Phase shift in atom interferometry due to spacetime curvature

TL;DR

This paper demonstrates a high-precision atom interferometer as a gravitational gradiometer, measuring spacetime curvature effects with macroscopic atomic wave packet separation and achieving sensitive detection of gravitational phase shifts.

Contribution

It introduces a novel dual atom interferometer setup capable of measuring gravitational curvature effects with high precision using a large baseline and advanced atom optics.

Findings

Achieved a resolution of 3×10⁻⁹ s⁻² per shot.

Measured a 1 rad phase shift induced by a nearby lead source mass.

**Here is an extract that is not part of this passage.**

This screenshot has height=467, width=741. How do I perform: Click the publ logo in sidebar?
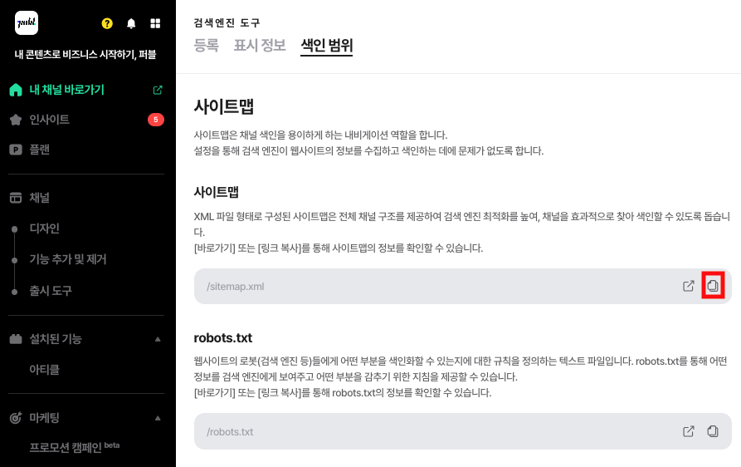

Demonstrated the interplay of recoil effects and gravitational curvature in atom interferometry.

Abstract

We present a single-source dual atom interferometer and utilize it as a gradiometer for precise gravitational measurements. The macroscopic separation between interfering atomic wave packets (as large as 16 cm) reveals the interplay of recoil effects and gravitational curvature from a nearby Pb source mass. The gradiometer baseline is set by the laser wavelength and pulse timings, which can be measured to high precision. Using a long drift time and large momentum transfer atom optics, the gradiometer reaches a resolution of $3 \times 10^{-9}$ s$^{-2}$ per shot and measures a 1 rad phase shift induced by the source mass.